The BOCSAR report examined whether the changes in NSW laws over the years have actually had an impact on court proceedings and complainants’ experiences. Many reforms turned out to work, including closed court agreements, access to a support person and pre-recorded evidence. But the report’s author, Julia Quilter, a professor at the University of Wollongong, said procedural aspects known to negatively impact complainants were “largely unaffected” by the reforms. “Rape myths continue to influence the conduct of court cases and complainants are subject to intense scrutiny,” she said. “This report shows that targeted reforms to sex offense procedures are working as intended, but further reforms are needed.”

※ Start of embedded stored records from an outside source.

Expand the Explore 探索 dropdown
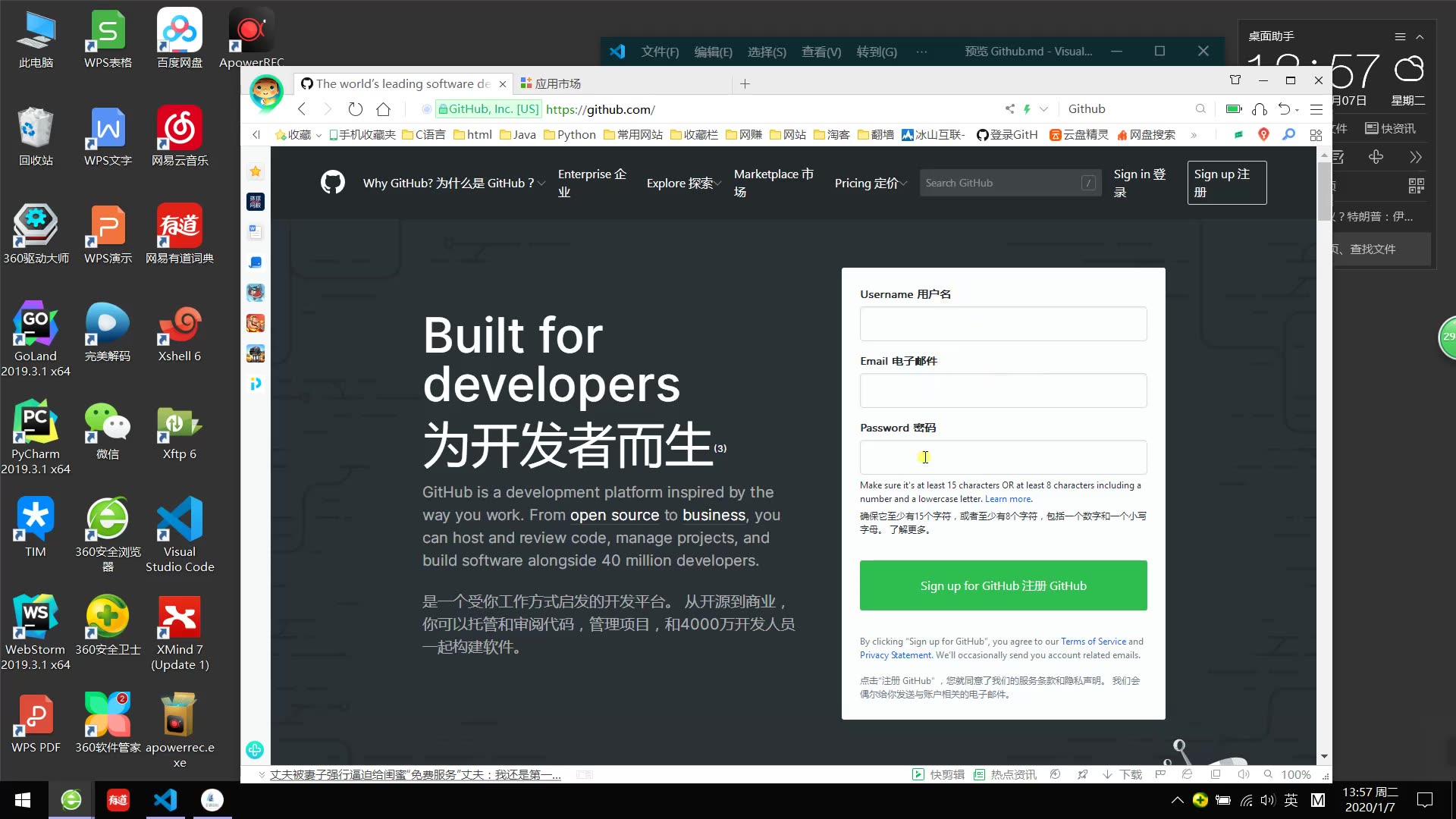 [682, 182]
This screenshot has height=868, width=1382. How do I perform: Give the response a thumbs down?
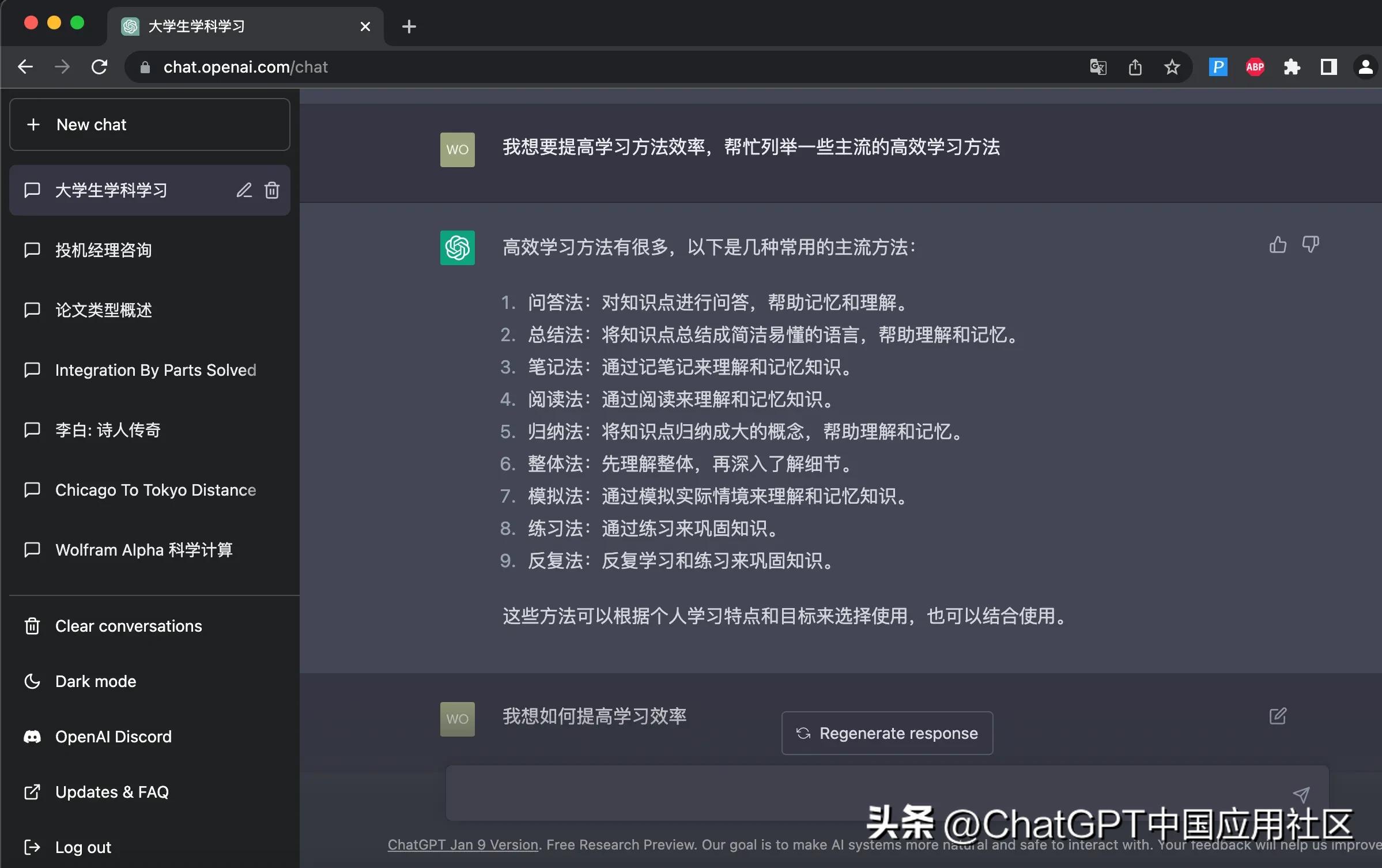pyautogui.click(x=1311, y=244)
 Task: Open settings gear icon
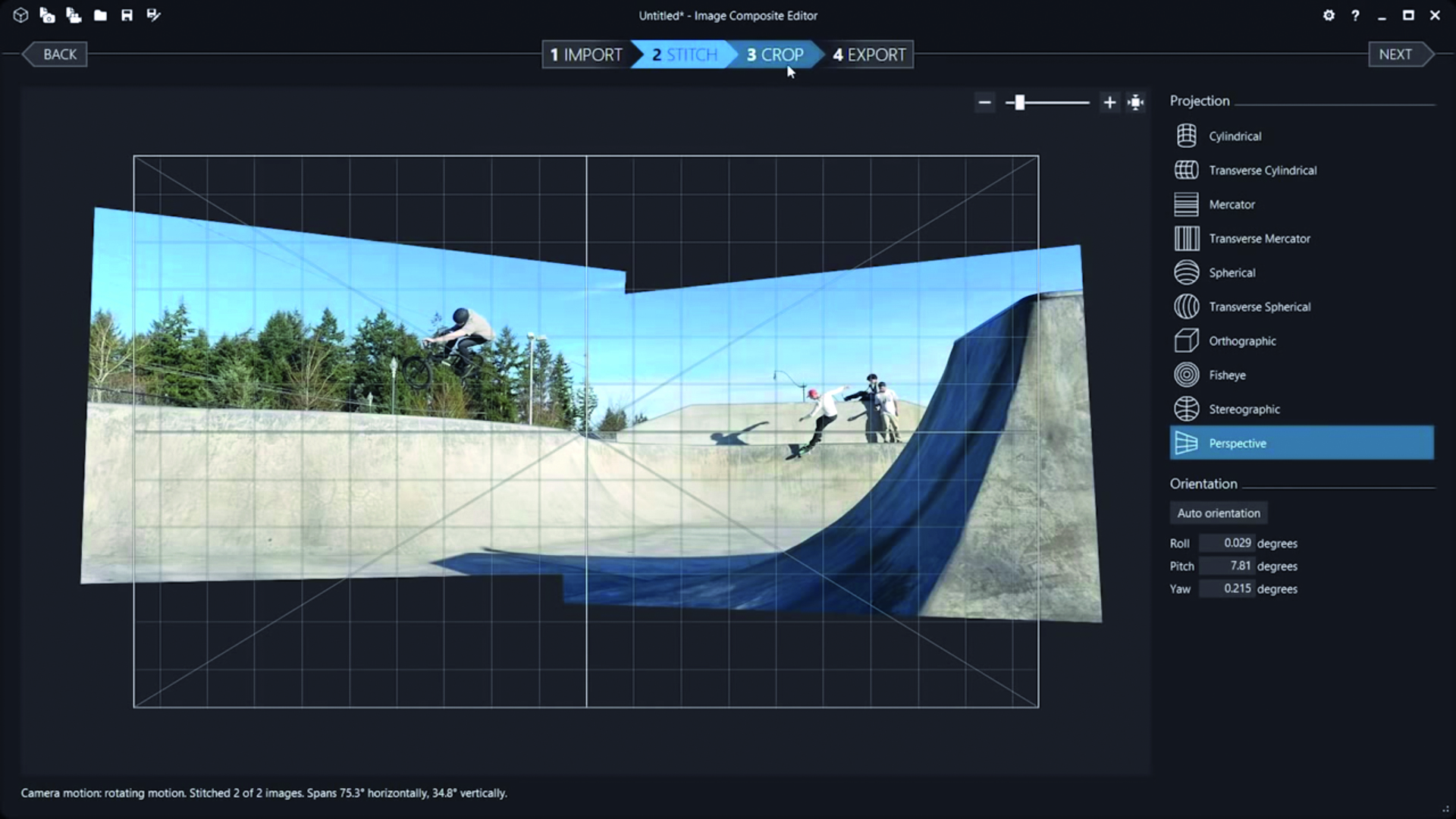[x=1329, y=15]
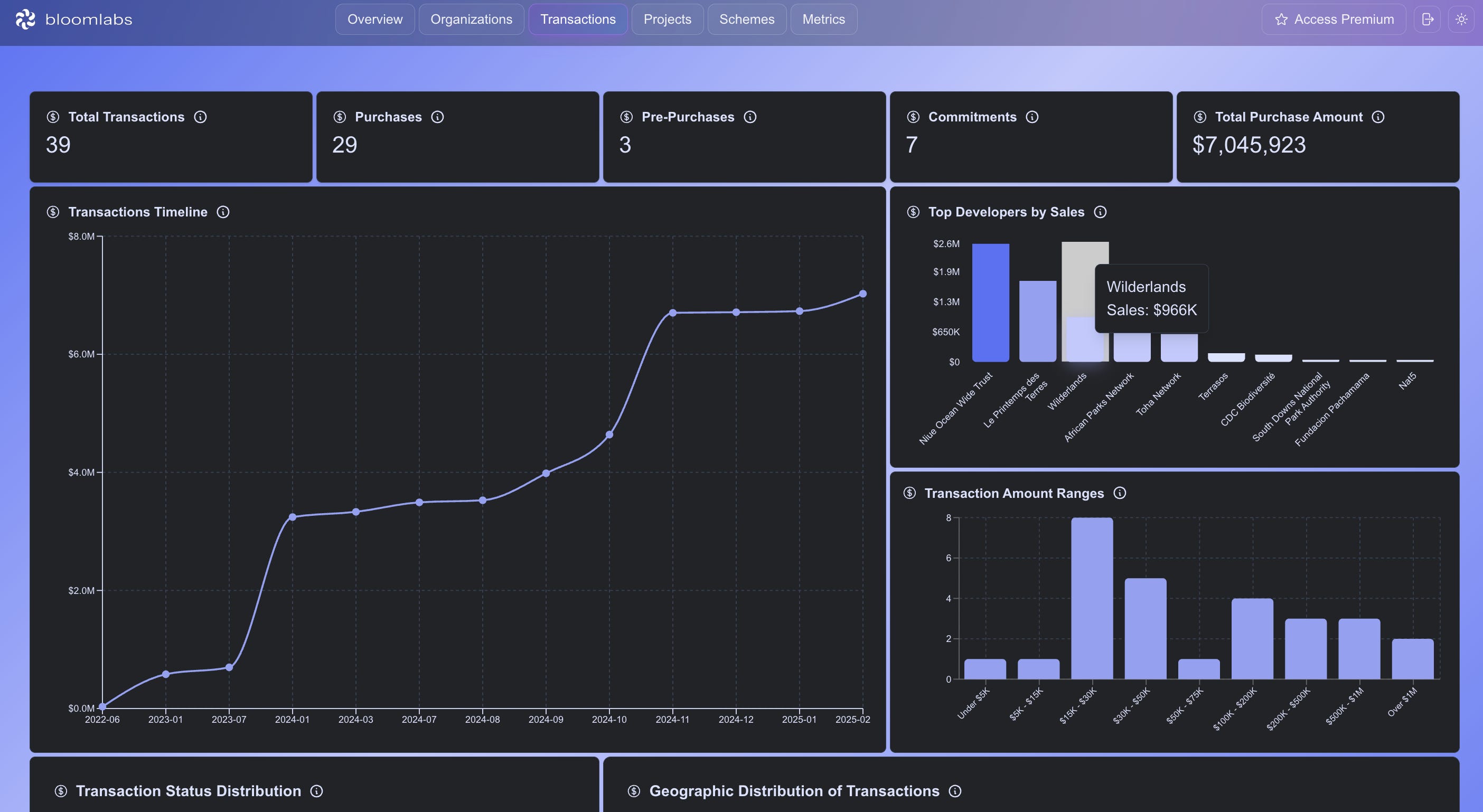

Thanks in part to the #MeToo movement, the true extent of what awaits women and girls in our society has come to light late. However, allegations of sexual assault and harassment in the Australian Parliament have turned equality before the law into a circus. What woman wouldn’t think twice about reporting an assault in any jurisdiction when the country’s political, legal and media institutions have often flouted convention and due process during the legal fiasco between Brittany Higgins and Bruce Lehrmann? (The charges against Lehrmann, who maintains his innocence, were dropped after a mistrial.)
With only one in three cases resulting in a guilty verdict, the BOCSAR report could explain why so few victims of sexual assault are willing to spend their day in court. Some of the report’s much-needed recommendations include changes in how coronavirus cases are presented and allowing evidence that challenges a complainant’s credibility, pre-trial hearings to clarify ground rules, and better use of jury instructions. Such changes are long overdue.